═══ EXERCISE MATERIALS

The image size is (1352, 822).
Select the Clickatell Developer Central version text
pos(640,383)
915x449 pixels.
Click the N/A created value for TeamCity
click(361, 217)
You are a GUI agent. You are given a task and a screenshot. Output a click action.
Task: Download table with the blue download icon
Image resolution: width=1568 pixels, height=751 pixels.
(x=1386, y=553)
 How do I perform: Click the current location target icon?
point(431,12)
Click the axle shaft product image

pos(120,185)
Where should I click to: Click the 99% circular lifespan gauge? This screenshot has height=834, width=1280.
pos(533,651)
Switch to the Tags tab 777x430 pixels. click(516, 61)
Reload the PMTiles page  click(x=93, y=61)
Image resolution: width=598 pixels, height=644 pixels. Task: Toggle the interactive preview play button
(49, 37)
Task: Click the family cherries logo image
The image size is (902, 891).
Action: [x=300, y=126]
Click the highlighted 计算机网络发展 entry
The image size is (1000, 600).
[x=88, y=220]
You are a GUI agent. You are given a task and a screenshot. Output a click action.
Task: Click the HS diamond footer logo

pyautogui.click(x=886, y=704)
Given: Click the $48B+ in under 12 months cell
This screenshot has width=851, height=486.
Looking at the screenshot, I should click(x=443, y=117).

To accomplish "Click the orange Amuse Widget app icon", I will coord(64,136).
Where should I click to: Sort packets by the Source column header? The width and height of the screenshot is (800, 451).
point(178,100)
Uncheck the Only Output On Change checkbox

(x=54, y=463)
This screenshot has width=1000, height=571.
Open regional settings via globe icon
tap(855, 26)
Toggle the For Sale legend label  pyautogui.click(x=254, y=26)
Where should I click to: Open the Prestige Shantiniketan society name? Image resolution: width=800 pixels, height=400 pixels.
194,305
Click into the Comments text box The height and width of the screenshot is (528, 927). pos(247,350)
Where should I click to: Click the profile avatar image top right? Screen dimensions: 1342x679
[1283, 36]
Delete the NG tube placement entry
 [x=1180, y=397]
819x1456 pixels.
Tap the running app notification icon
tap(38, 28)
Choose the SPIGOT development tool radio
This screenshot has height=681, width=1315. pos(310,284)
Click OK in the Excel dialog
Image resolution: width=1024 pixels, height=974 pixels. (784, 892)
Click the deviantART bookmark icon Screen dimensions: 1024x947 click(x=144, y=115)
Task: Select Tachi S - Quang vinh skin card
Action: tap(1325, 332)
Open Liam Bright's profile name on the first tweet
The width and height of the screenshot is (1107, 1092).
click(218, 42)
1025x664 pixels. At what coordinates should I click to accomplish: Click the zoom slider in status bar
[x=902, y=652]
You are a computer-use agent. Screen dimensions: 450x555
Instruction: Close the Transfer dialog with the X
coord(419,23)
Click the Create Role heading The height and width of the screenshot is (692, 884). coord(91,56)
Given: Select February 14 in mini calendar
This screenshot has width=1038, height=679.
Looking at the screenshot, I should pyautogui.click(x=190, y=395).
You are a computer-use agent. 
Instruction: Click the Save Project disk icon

══════

■ PROMPT
Could you count how many lines in the records contain the word "computer"? Only the number is needed.

■ ANSWER FOR THIS EXERCISE
2